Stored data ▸

=======

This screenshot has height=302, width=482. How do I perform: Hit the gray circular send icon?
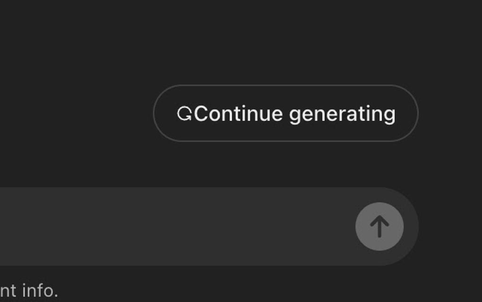point(379,226)
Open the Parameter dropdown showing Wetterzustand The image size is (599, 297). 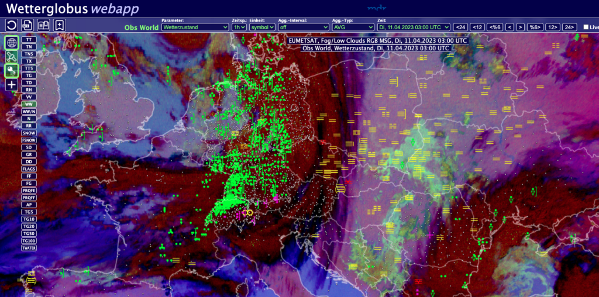pos(195,27)
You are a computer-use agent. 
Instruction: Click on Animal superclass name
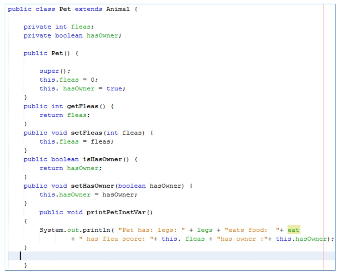click(x=118, y=9)
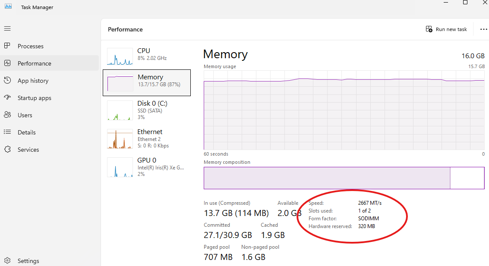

=======

Problem ▸
Going from the line holding "You are a computer-use agent." to the last line of the data above, reproduce every line exactly, both included, with the pictures omitted.

Solution to the exercise ▸
You are a computer-use agent. 
Instruction: Click on Animal superclass name
click(x=118, y=9)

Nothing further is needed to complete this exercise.